The majority of those earlier failures were methodology related, for example starting from a dynamic / default BIOS power profile and then just enabling P and C-States for “OS Control” while retaining the more power efficient but performance impacting defaults of the other options in the profile. Some were due to configured energy capping or PSU redundancy issues / policies and a couple were caused by old BIOS/UEFI versions with known issues that have long been fixed.
If you are in the “we tried it and it didn’t work” camp, I encourage you to give it another go on an up-to-date BIOS and following the below configuration guidelines.
OS Control
The recommendation to configure the BIOS to “OS Control” and let ESXi use its own Power Policies is widely publicized and correct in principle but sadly not granular enough. For one, the terminology varies widely between hardware vendors and sometimes even in between policy names depending on the interface (BIOS vs. LOM).
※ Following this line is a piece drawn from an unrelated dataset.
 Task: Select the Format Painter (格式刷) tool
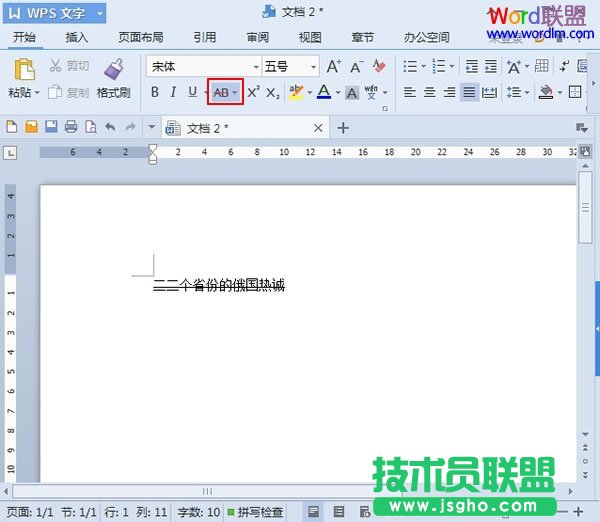tap(113, 78)

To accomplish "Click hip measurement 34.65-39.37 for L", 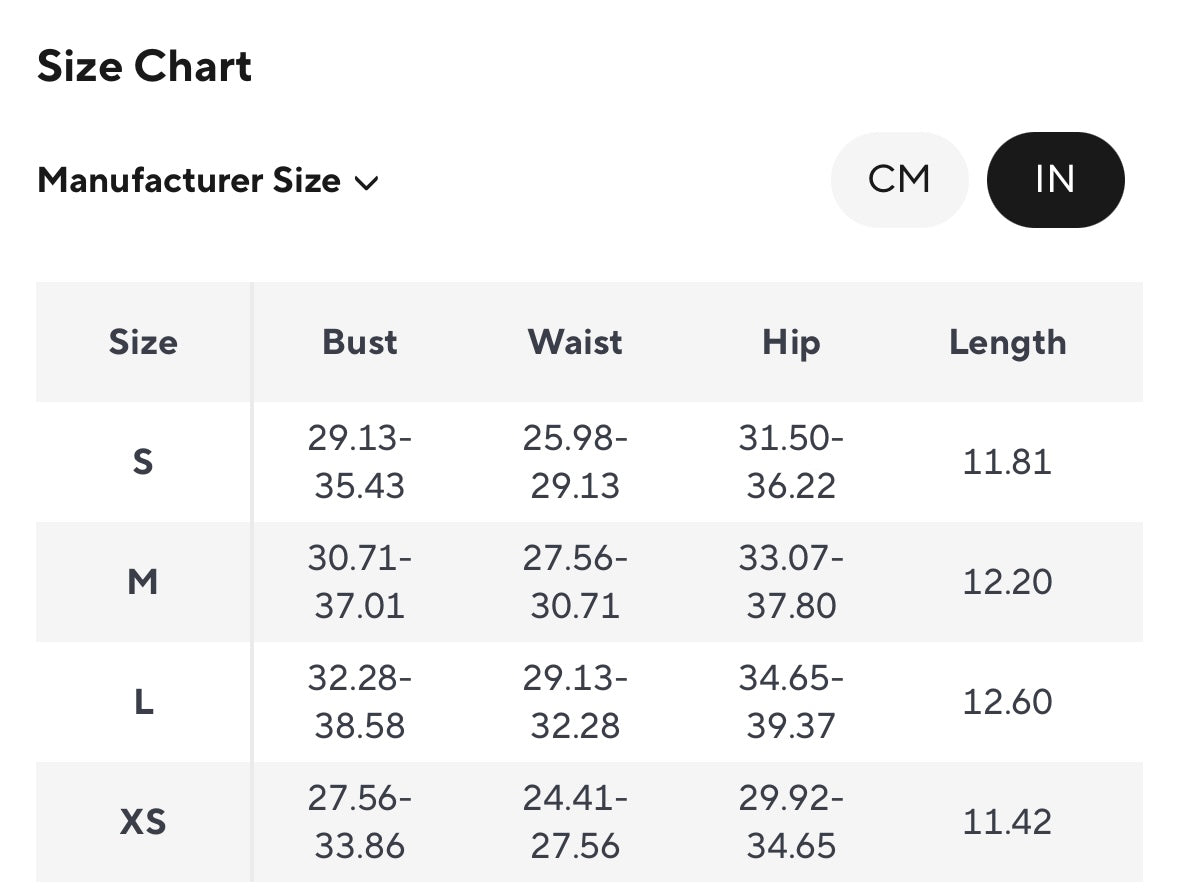I will (x=791, y=702).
It could refer to a power policy, it might also be the value of individual options, like P-States or the Intel Energy Performance Bias.
C1E
Enhanced C1 is using CPU model specific heuristics to possibly idle deeper than C1. This is completely transparent to the guest OS and while it might save some power, esp. when the OS is not configured to using deep C-States itself, it also makes the C1 wake-up latency longer and non-deterministic. Hence why this should be disabled to ensure even the most latency sensitive workloads are not impacted by the base configuration.
Different vendors, different options
This is not aiming to be a complete list, the process for other vendors is pretty much the same (with some exceptions covered below).
Dell
Under System BIOS Settings – System Profile Settings, everything should look like the “Maximum Performance” System Profile (but now set to “Custom”) except for:
- CPU Power Management should be set to “OS DBPM”
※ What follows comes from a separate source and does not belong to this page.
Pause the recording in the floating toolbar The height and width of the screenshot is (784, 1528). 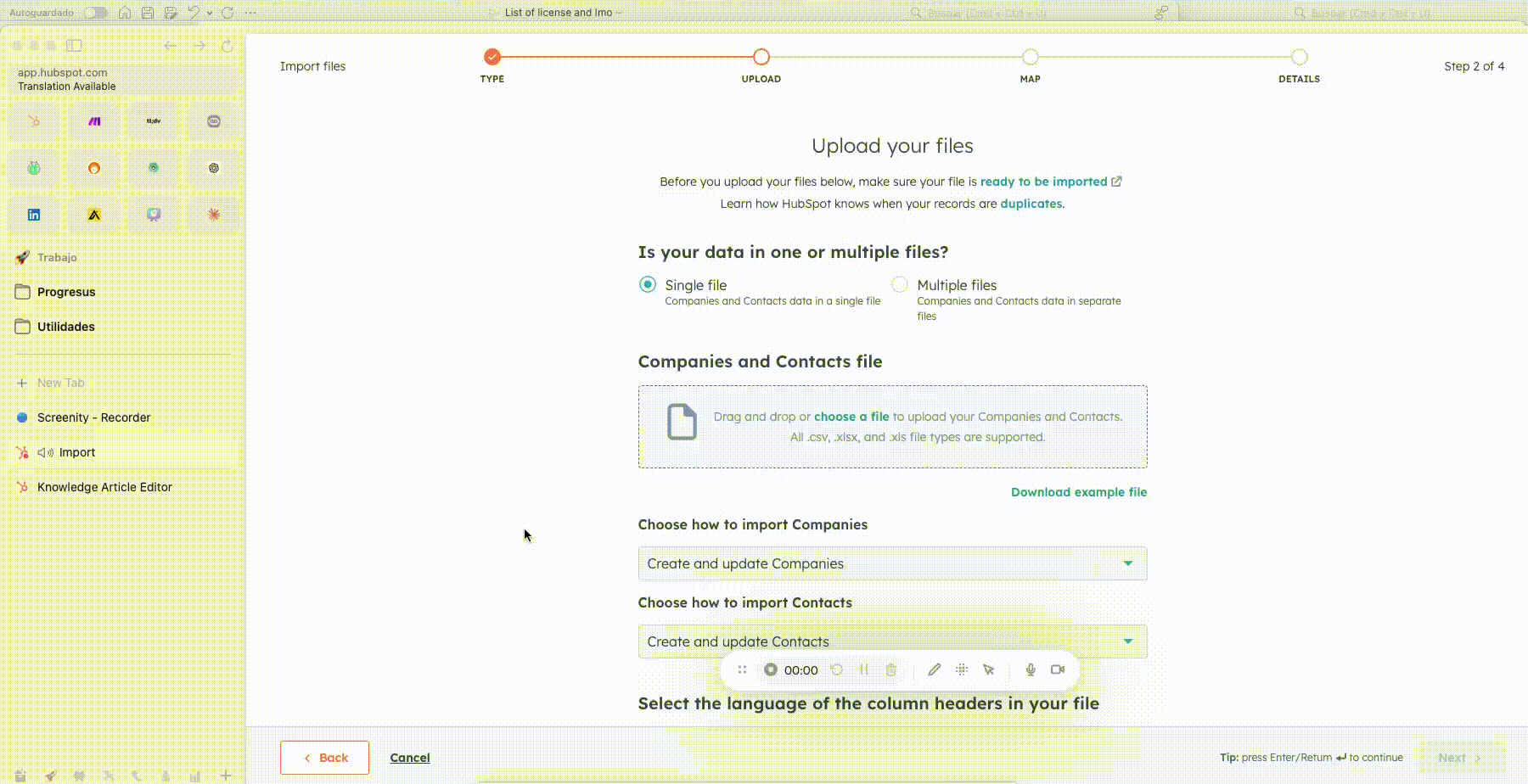pyautogui.click(x=864, y=669)
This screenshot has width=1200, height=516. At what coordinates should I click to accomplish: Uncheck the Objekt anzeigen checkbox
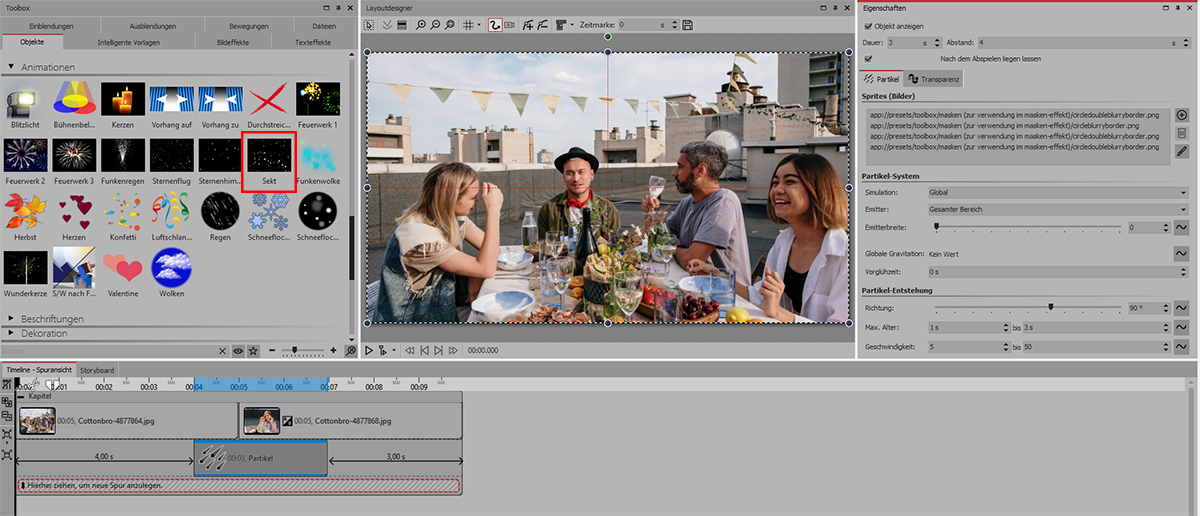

- C States should be set to “Enabled”
That’s it!
HPE
Under BIOS/Platform Configuration – Power Management, the main and Advanced Power Options should look like as if the Power Profile is set to “Maximum Performance” (but now set to “Custom”) except for:
- Power Regulator should be set to “OS Control” mode
- Minimum Processor Idle C-State should be set to “C6 State”
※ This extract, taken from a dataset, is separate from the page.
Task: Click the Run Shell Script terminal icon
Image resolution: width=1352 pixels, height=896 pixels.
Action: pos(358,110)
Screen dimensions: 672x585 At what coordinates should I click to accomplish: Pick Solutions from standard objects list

- Minimum Processor Idle Package C-State should be set to “Package C6 (retention) State”
Because there is no separate option for C1E, i.e. it is inclusive when configuring C6, you will have to disable it via ESXi boot option (disableC1E) if you want 100% control using ESXi Power Policies.
Lenovo
Under Operating Modes, everything should look like the “Maximum Performance” Choose Operating Mode (but now set to “Custom Mode”) except for:
- CPU P-State Control should be set to “Legacy”
- C-States should be set to “Legacy”
- Power/Performance Bias should be set to “OS Controlled”
- MONITOR/MWAIT should be set to “Enabled”
Under Processors, Uncore Frequency Scaling should be set to “Disabled”.
Note that the Lenovo BIOS/UEFI replicates settings and any adjustment under Operating Modes will also change the same settings under e.g. Processors and Power.
Fujitsu
Under Application Profile, set what you want to be the baseline, e.g. “Total Throughput Performance” and change:
- HWPM Support should be set to “Disabled”
- CPU C1E Support should be set to “Disabled”
- CPU C6 Report should be set to “Enabled”
- Package C State limit should be set to “C6 (Retention)”
While unrelated to Power Management, SNC (Sub NUMA Clustering) usually only benefits very specific workloads, e.g. monster VMs, if set by the initial Profile, you probably want to disable it while you are already looking at the BIOS config.
TL;DR
On the BIOS level, configure the Maximum Performance policy. Take note of the values of all the options that are set by it. Now configure a custom policy, matching the Maximum Performance policy except for P-States and deep C-States. Set the former to OS Control (legacy, not HWP / native), the latter to enabled / C6 and if the Intel Energy Performance Bias can be set to OS Controlled too, do that or just stick to Performance. Make sure C1E is disabled for the ESXi boot options if that isn’t available separately in the BIOS. Finally, set the ESXi Power Policy to Balanced.